» DATA FOR ANALYSIS:

◇ ◇ ◇ ◇

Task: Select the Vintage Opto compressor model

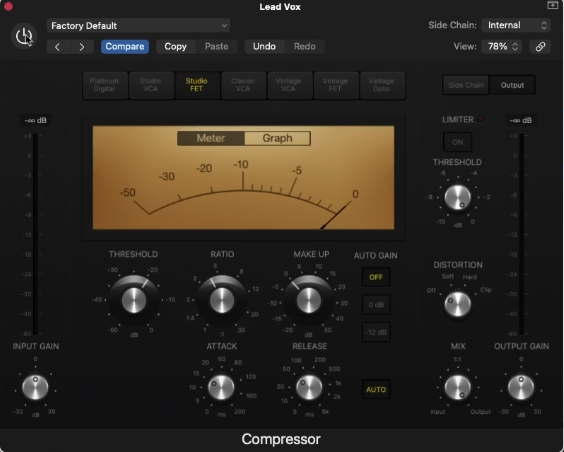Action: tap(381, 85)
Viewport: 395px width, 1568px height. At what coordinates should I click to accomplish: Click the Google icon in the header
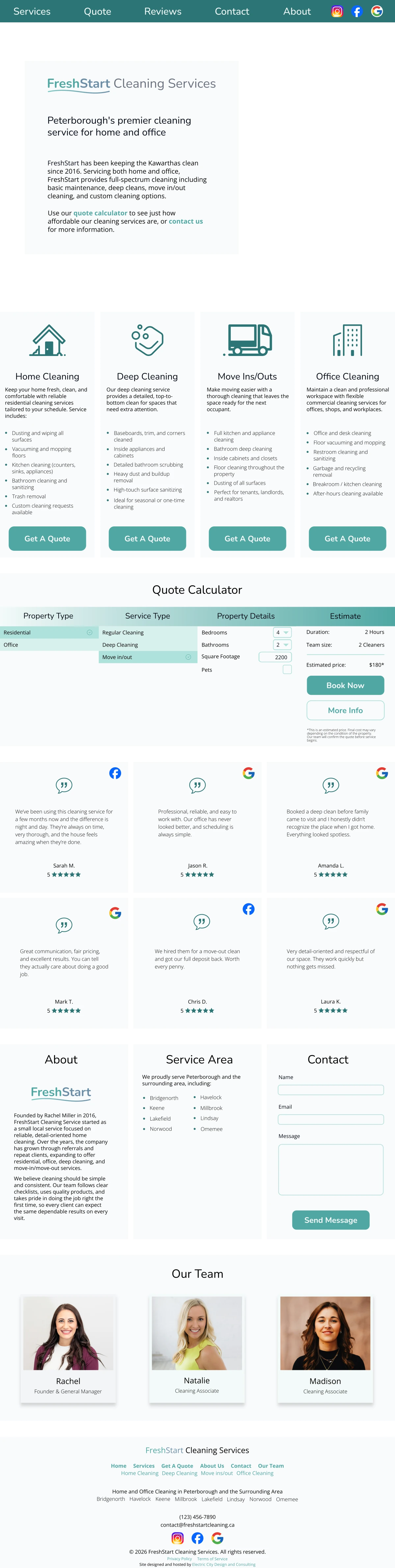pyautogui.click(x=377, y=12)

◇ ◇ ◇ ◇

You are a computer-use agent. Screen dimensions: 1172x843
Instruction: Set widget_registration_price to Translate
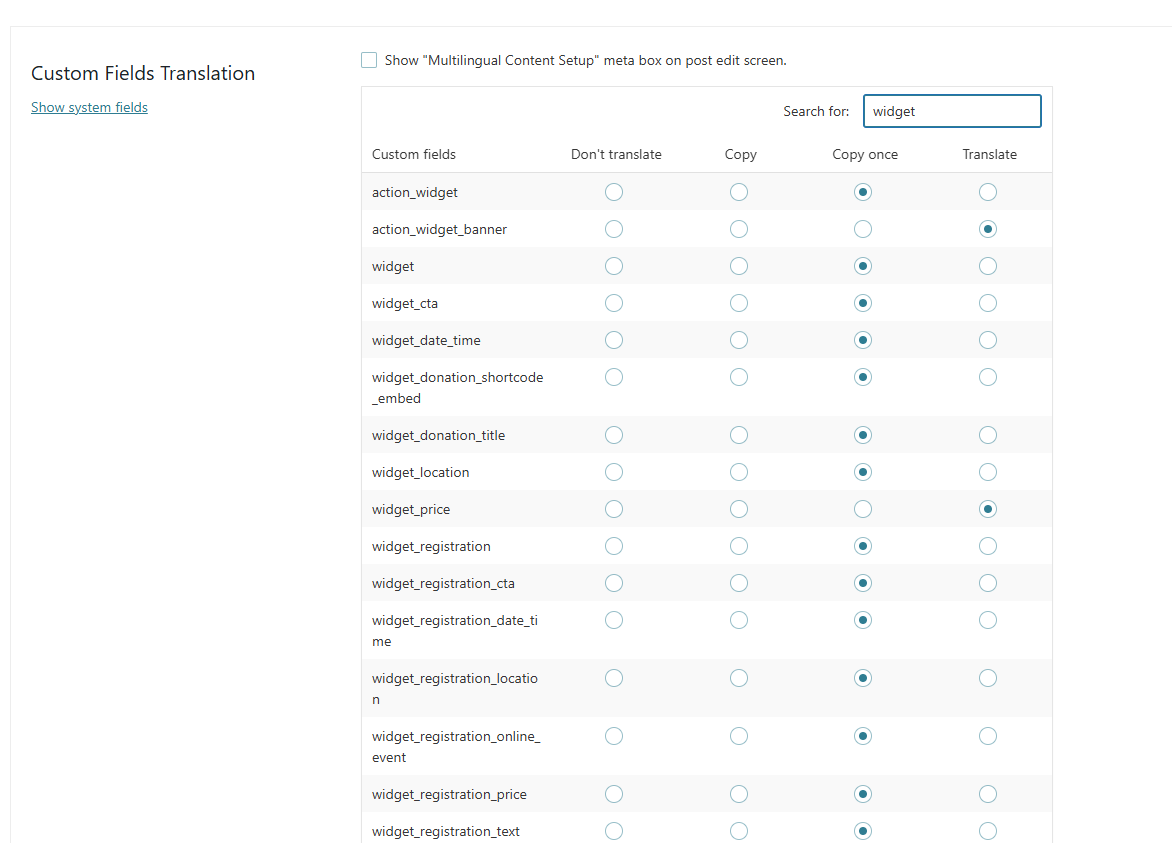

◇ ◇ ◇ ◇

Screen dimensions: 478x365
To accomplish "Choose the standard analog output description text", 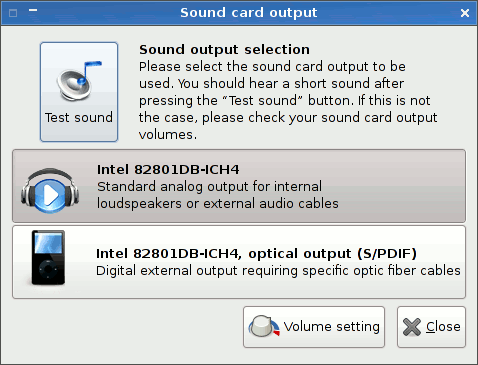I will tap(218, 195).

◇ ◇ ◇ ◇

If a line in the records above holds the string "dimensions", copy it out.

You are a computer-use agent. Screen dimensions: 1172x843
Screen dimensions: 478x365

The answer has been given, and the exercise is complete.